»KANSAS«

Jam Session

Ein Film wie Jazz: Robert Altmans Blick auf die 30er

Die Art und Weise, wie Robert Altman seine Filme beginnen läßt, ist virtuos und unverwechselbar: Während die ersten Bilder ruhig ineinandergleiten, blättert der Altmeister innerhalb weniger Minuten Erzählstränge in großer Anzahl auf, so daß man sich als Zuschauer schon nach dem ersten Schluck Film leicht angetrunken fühlt.
In Kansas City beginnt alles am Bahnhof. Im Hintergrund swingt die Jazzmusik der 30er, die diesen Film nicht mehr loslassen wird. Im Herzen der USA gelegen, treffen hier in Kansas-City die Reisenden aus allen Himmelsrichtungen aufeinander. Scheinbar zufällig pickt sich die Kamera einzelne Figuren aus dem Menschengewühl: ein junges schwarzes Mädchen wartet auf eine weiße Lady, ein Taxifahrer etwas übernervös auf der Suche nach Kundschaft, ein korpulenter, offensichtlich gut betuchter Herr steigt aus dem Zug, eine junge Telegraphistin verläßt das Amt. Wenig später steht sie mit einer Knarre in der Hand im Schlafzimmer einer reichen Dame.
Altmans Eröffnungen sind Suchspiele, nur langsam werden die Geschichten miteinander verknüpft - oder bleiben für immer getrennt, wie damals in Short Cuts . Altman ist ein Meister des rhythmischen Erzählens, der Schnitt läßt die Bilder swingen, und Kansas City - das ist in Film gegossener Jazz.
24 Stunden im Kansas City des Jahres 1934. Die Wirtschaftsdepression kann dieser Stadt nichts anhaben. Die perfekt funktionierende Allianz von Mafia und Politik hat die Sache voll im Griff. Am morgigen Sonntag werden die Demokraten gewählt, das steht jetzt schon fest. Bestochene Wähler werden wie Stimmvieh auf LKWs verladen und von einem Wahllokal zum nächsten gekarrt. Kleine Ganoven haben es da schwerer: Johnny (Dermot Mulroney) steckt tief drin in der Scheiße. Er hat - mit Schminke als Schwarzer getarnt - den falschen Mann zur falschen Zeit überfallen und sich damit den schwarzen Gangster-Boß Seldom Seen (Harry Belafonte) zum Feind gemacht. Während Johnny im Hinterzimmer des Hey-Hey-Clubs festgehalten und verhört wird, ist vorne im Saal die Non-Stop-Session "Battle of Jazz" in vollem Gange.

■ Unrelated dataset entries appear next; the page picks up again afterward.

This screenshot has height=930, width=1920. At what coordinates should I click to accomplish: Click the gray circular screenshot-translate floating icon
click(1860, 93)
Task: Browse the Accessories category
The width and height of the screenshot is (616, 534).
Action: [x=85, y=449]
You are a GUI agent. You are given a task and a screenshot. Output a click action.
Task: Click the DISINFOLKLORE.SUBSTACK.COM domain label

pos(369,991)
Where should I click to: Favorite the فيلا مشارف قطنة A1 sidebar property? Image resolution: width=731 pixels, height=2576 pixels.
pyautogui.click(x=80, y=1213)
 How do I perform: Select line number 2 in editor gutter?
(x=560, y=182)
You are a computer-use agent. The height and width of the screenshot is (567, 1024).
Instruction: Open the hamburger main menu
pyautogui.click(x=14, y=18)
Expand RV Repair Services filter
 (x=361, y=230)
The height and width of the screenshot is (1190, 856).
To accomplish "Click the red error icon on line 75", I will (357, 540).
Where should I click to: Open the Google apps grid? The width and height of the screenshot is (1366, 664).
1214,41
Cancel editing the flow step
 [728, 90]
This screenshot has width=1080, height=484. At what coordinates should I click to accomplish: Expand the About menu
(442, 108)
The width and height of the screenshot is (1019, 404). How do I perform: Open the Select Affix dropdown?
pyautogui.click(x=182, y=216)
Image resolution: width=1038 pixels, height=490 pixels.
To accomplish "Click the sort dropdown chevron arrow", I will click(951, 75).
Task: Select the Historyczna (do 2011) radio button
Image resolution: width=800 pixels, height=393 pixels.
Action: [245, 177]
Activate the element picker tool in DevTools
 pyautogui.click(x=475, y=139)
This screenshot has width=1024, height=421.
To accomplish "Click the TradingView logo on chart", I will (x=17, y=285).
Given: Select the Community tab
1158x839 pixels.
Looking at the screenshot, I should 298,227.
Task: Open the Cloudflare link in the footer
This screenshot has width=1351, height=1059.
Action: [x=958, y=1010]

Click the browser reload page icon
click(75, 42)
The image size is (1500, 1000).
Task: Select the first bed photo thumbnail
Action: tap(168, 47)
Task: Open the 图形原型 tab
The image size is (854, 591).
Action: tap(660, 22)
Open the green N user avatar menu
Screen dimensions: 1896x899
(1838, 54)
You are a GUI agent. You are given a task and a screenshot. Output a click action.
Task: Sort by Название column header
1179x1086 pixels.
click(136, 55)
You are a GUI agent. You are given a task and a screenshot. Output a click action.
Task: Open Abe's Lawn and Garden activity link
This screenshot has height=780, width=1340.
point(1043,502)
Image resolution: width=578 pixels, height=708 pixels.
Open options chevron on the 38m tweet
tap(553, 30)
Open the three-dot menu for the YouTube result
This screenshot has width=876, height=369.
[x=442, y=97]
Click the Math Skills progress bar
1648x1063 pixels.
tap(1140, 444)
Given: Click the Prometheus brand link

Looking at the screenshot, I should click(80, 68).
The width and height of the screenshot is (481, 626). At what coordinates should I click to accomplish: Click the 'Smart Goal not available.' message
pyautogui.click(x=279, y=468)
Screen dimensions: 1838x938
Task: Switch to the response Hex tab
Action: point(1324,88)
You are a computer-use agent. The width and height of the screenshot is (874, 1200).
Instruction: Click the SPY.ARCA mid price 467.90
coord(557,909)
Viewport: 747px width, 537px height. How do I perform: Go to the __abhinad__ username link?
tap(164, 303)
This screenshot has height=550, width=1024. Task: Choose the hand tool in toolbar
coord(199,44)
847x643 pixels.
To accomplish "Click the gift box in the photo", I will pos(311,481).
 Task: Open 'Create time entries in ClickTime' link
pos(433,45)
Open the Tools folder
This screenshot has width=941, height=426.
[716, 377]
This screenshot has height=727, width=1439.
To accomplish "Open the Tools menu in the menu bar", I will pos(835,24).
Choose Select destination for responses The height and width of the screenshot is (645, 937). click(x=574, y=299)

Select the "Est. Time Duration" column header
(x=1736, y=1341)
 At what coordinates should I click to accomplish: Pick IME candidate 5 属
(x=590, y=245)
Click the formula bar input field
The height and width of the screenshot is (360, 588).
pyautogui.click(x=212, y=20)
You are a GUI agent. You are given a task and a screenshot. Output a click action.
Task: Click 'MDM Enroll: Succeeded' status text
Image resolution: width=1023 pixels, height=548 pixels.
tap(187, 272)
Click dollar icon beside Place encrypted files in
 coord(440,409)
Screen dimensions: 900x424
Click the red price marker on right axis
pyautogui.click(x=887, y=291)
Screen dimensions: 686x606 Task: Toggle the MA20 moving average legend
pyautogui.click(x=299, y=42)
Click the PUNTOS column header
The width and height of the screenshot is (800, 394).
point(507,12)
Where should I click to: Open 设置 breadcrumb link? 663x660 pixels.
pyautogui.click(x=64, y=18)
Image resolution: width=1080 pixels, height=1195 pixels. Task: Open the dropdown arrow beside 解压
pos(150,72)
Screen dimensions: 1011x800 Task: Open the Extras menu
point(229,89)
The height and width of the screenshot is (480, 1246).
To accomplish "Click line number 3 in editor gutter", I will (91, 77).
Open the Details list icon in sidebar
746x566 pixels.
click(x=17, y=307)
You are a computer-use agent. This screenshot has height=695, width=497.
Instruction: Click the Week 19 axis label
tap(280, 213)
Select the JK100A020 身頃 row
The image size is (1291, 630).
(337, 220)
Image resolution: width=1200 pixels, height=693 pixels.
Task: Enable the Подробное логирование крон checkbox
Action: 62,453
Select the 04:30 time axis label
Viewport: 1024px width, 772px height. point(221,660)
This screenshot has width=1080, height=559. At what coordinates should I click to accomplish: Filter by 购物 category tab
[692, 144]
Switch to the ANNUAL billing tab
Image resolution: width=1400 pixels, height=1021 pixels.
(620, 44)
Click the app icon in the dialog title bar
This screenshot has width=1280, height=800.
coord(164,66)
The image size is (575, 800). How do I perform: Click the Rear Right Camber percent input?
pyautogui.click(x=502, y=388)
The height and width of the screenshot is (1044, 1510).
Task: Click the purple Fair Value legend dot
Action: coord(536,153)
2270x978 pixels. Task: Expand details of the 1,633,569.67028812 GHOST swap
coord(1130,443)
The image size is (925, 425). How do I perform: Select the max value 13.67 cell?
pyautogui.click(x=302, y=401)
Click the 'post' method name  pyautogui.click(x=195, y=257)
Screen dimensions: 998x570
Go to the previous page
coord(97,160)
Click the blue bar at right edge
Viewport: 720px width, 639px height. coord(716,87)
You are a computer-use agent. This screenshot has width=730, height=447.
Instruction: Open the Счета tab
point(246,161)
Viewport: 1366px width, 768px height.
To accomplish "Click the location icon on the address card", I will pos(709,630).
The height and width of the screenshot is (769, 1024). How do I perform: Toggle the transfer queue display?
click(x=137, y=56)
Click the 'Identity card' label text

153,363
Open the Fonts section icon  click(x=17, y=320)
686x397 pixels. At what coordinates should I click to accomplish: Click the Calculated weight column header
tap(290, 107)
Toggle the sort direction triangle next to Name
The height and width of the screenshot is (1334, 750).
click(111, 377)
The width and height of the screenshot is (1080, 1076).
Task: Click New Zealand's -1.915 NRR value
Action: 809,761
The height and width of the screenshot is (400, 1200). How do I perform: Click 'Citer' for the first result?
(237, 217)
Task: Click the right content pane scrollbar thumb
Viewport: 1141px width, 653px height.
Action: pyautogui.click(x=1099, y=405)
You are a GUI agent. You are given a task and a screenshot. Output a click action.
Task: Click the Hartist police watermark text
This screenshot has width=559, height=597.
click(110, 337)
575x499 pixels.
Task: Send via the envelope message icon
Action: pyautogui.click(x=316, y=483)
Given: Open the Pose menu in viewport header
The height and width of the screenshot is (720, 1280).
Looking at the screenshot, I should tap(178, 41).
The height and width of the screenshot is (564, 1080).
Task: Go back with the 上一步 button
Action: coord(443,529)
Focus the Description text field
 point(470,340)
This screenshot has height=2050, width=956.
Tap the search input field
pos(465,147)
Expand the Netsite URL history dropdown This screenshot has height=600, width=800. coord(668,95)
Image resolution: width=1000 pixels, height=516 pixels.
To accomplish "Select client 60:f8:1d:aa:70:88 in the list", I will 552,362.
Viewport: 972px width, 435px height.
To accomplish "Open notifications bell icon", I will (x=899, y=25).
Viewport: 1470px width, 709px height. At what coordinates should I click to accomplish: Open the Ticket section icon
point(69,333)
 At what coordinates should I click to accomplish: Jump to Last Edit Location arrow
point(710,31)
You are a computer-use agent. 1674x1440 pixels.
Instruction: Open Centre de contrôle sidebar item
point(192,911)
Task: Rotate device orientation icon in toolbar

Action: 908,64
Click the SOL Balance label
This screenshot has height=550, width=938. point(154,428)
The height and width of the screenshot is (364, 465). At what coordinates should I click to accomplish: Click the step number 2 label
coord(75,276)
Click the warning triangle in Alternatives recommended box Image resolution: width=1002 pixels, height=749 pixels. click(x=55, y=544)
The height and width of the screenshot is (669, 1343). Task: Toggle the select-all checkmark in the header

Die Frau mit der Knarre heißt Blondie O'Hara (Jennifer Jason Leigh), Telegraphistin bei der Western Union und Johnnys Frau. Sie entführt gerade Carolyn Stilton (Miranda Richardson), die Gattin des Präsidentenberaters.
Schwarze und weiße Mafia arbeiten strikt voneinander getrennt, kümmern sich um ihre eigenen Leute. Wer sich dazwischen begibt, hat schlechte Karten. Während Blondie vermeintlich cool und offensichtlich unprofessionell ihre Geisel durch die Stadt scheucht, nippt diese immer wieder am Laudanum-Fläschchen. Jennifer Jason Leigh (wieder mit dieser geradezu geschäftsschädigenden deutschen Synchronstimme ausgerüstet) als kettenrauchende Kämpferin auf verlorenem Posten und Miranda Richardson als scheinbar hilflose, dekadente Großbürgersgattin ergeben eine wirlich unnachahmliche Kombination. Die Geschichte geht ihren Gang, die Machtverhältnisse sind klar, und am Schluß gibt es zwei Tote.
Die Story von Kansas City hat wenig zu bieten, und vom narrativen Bringwert her betrachtet könnte man sicherlich einige Meter Film entfernen, ohne daß dies auffallen würde. Kansas City sträubt sich gegen effizientes Storytelling. So hat Harry Belafonte alias Seldom Seen immer wieder ausgiebig Gelegenheit, zynische Monologe über das Verhältnis zwischen Schwarz und Weiß zum besten zu geben - ein Zeitkommentar, der sich nicht ins Off verbannen lassen will.
Die Hauptrolle in diesem Film spielt jedoch die Musik: Robert Altman hat die Crème de la Crème der Jazz-Musik zusammengerufen. Musiker unterschiedlicher Stilrichtungen kommen hier zu einer furiosen Jam-Session zusammen, und nahezu ein Drittel des Films gehört dieser "Battle of Jazz". Selbst Jazz-Muffel werden hier den Fuß nicht ruhig halten können, genauso wenig wie Kamera und Schnitt sich dem eingängigen Rhythmus entziehen wollen. Und während die Bilder und die Erzählung so vor sich hin swingen, liefert Kansas City wie nebenbei ein atmosphärisch stimmiges Sittengemälde der USA in den frühen dreißger Jahren, dem man die etwas magere Story gerne verzeiht.